Extrait fourni

· · · ·

Dans la plupart des pays, une traduction dans la langue locale est uniquement requise lorsque le document doit être déposé ou enregistré auprès d’une administration (et donc, notamment, pour les conventions ou accords collectifs) ou lorsqu’une affaire est portée devant les tribunaux, encore qu’au Luxembourg, par exemple, les juges demandent de moins en moins de traductions.

Bien souvent, une autre langue que la langue locale peut être utilisée, sous réserve cependant que le salarié la comprenne.

Par conséquent, dans beaucoup de pays, l’utilisation de la langue étrangère se limite aux documents destinés aux cadres.

Ainsi, les législations de nos voisins sont généralement plus souples que la nôtre en ce domaine ».

 

3.  LES THÈSES EN PRÉSENCE

Les dispositions de l’article L. 1321- 6 du Code du travail ne s’appliquent pas en matière de transport aérien pour quatre raisons :

1) l’article L. 1321 6 du Code du travail ne peut s’appliquer aux documents techniques liés à l’activité internationale d’une compagnie aérienne ;

2) cette application serait contraire à la normalisation de la navigation aérienne internationale prévue par la Convention de Chicago, qui implique l’usage de la langue anglaise ;

3) elle contrevient, pour la même raison, à la normalisation du transport aérien sur le territoire de l’Union européenne, prévue par le règlement (CE) n° 216/2008 du Parlement européen et du Conseil du 20 février 2008 concernant des règles communes dans le domaine de l’aviation civile et instituant une Agence européenne de la sécurité aérienne, et abrogeant la directive 91/670/CEE du Conseil, le règlement CE n° 1592/2002 et la directive 2004/36/CE ;

4) les documents techniques rédigés en anglais sont, par définition, opposables aux membres d’équipage de conduite d’avion, dont la maîtrise de l’anglais est nécessaire à l’exercice de leur profession.

· · · ·

Liste des tâches
a. Relevez tous les règlements et directives que cite l'extrait fourni, en donnant leur numéro.
b. Recopiez mot pour mot le passage de l'extrait fourni qui commence par « 3) elle contrevient, pour » et se poursuit jusqu'à « de leur profession. ».

Partie des données
· · · ·

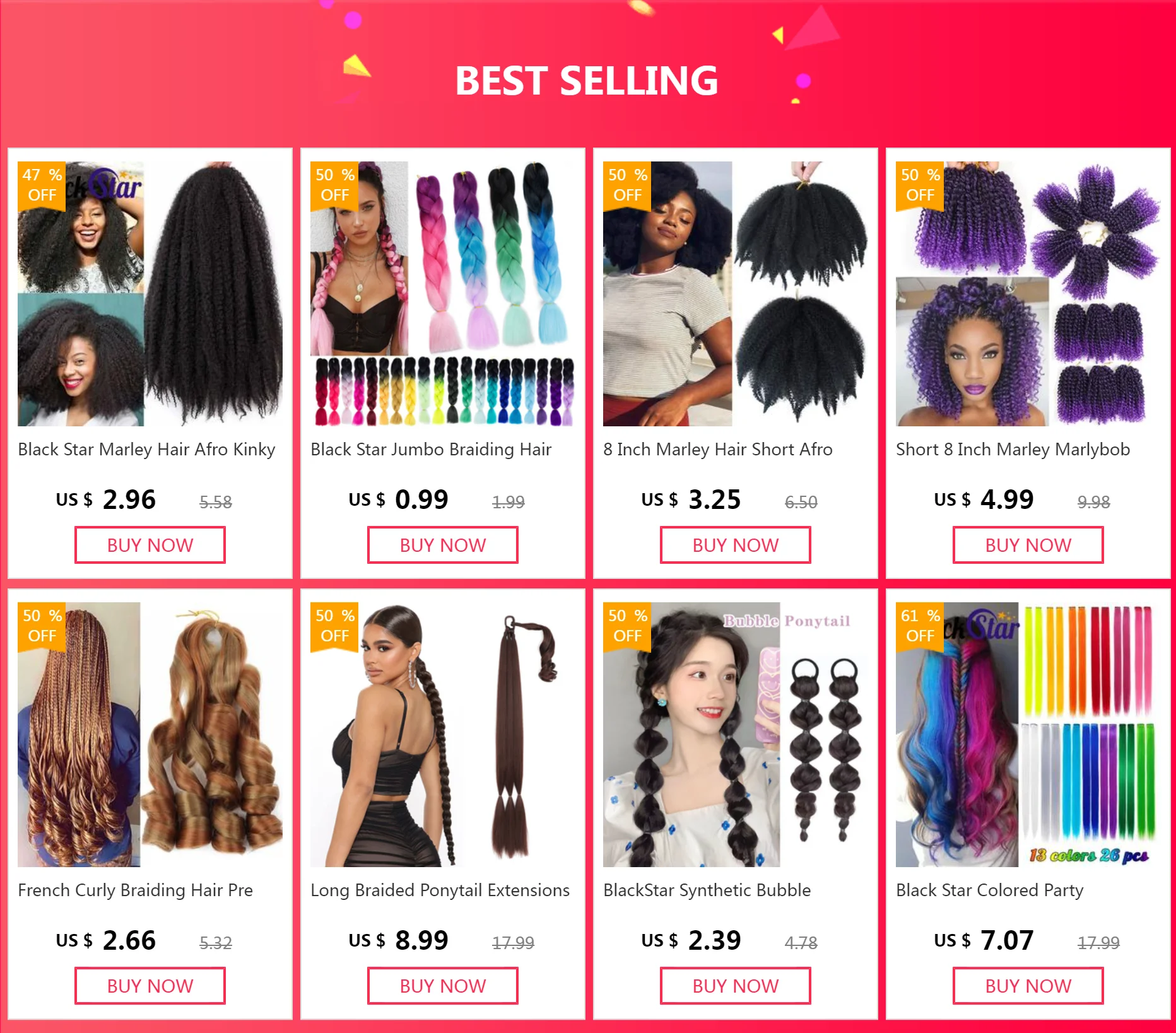This screenshot has width=1176, height=1033.
Task: Click Buy Now for the 8.99 Braided Ponytail
Action: (x=443, y=986)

· · · ·

Réponses ordonnées
a.
- règlement (CE) n° 216/2008
- directive 91/670/CEE
- règlement CE n° 1592/2002
- directive 2004/36/CE

b.
3) elle contrevient, pour la même raison, à la normalisation du transport aérien sur le territoire de l’Union européenne, prévue par le règlement (CE) n° 216/2008 du Parlement européen et du Conseil du 20 février 2008 concernant des règles communes dans le domaine de l’aviation civile et instituant une Agence européenne de la sécurité aérienne, et abrogeant la directive 91/670/CEE du Conseil, le règlement CE n° 1592/2002 et la directive 2004/36/CE ;

4) les documents techniques rédigés en anglais sont, par définition, opposables aux membres d’équipage de conduite d’avion, dont la maîtrise de l’anglais est nécessaire à l’exercice de leur profession.